### Work to be completed
Copy word for word the part of the thread below on an iPhone that a car's USB port doesn't recognize, starting with "Could it be" and going on through "(Dec 8, 2017)".

# iPhone USB (Not recognised issue)



## haych (Dec 18, 2017)

Hi,

I have had an iPod attached to my USB port in my car and unfortunately it's broken now.

I tried plugging my iPhone in which is on the Latest iOS and the car says that it's not recognised. This is the older system but has GPS.

Any suggestions?

I have tried the following already:

New cable
Reset all devices
Tried my wifes phone (which works)

Could it be the version of iOS? IS there anyway to upgrade the firmware on my system? How do I even check with F/W I have?

Thanks in advance

Michael


----------



## zr2s10 (Dec 8, 2017)

What is your wife's phone? I have a S7 Active, and I can't get it to recognize either. Is your phone connected to the car through bluetooth? I think that may be my issue. It says in the manual that it can't connect as both an MP3 player and phone through bluetooth at the same time. I would have thought the USB connection would still work, but maybe not? I assume your wife's phone isn't connected to the car, since yours already is. So maybe that's why hers works? I thought maybe mine was an issue with security, but I tried different USB settings, with the phone unlocked, but the car still won't recognize it. I plugged in an old Lumia 640 (W10 Mobile), and it recognized no problem. If it wasn't only 8GB internal memory (it ignores the SD card for some reason), I would just leave it in the car for MP3s. I haven't tried my wife's phone yet, to see if it's Android causing issues, or the Bluetooth connection to the phone.


----------

### Given material
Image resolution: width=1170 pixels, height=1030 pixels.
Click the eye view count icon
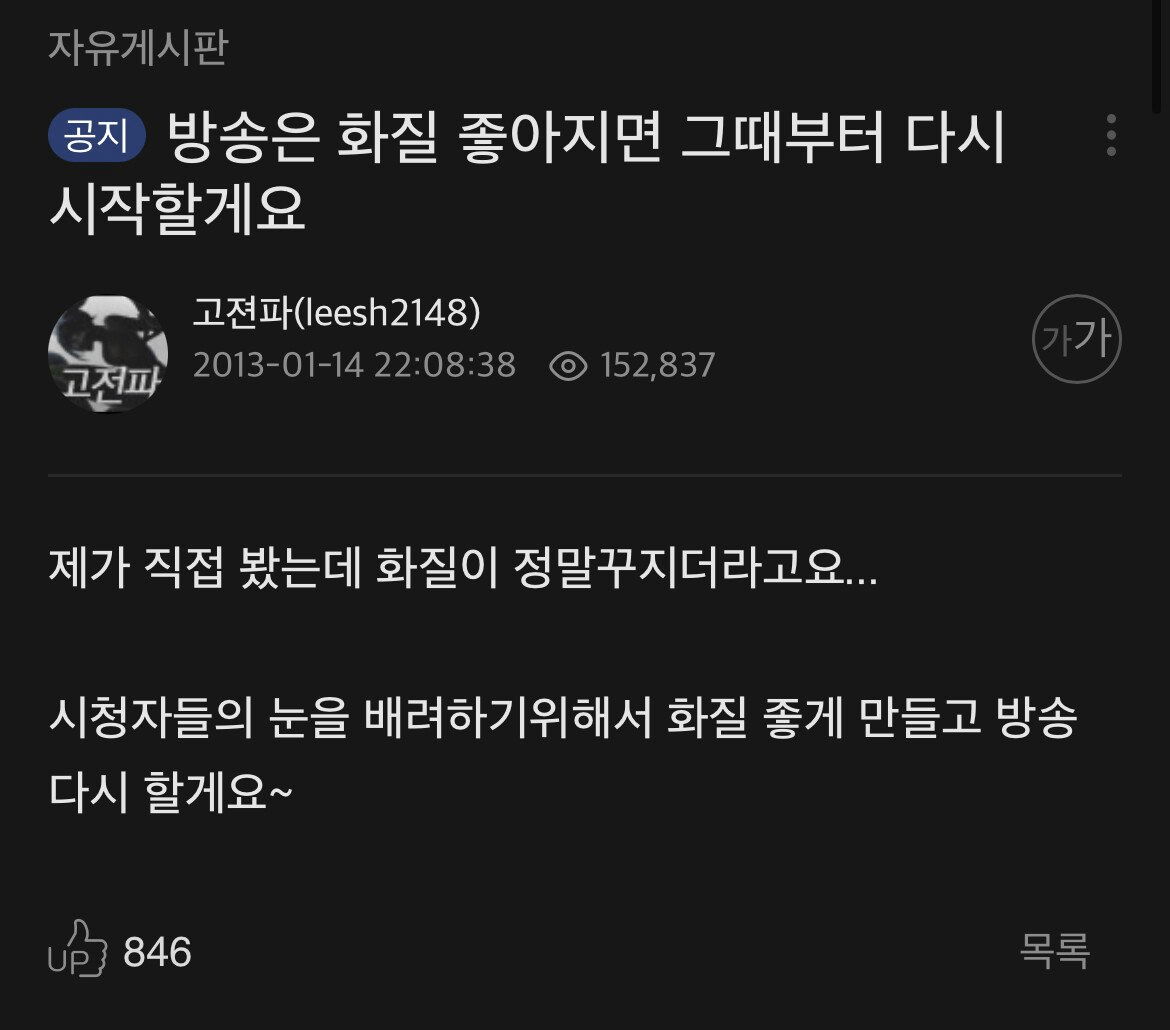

### Solution to the problem
Could it be the version of iOS? IS there anyway to upgrade the firmware on my system? How do I even check with F/W I have?

Thanks in advance

Michael


----------



## zr2s10 (Dec 8, 2017)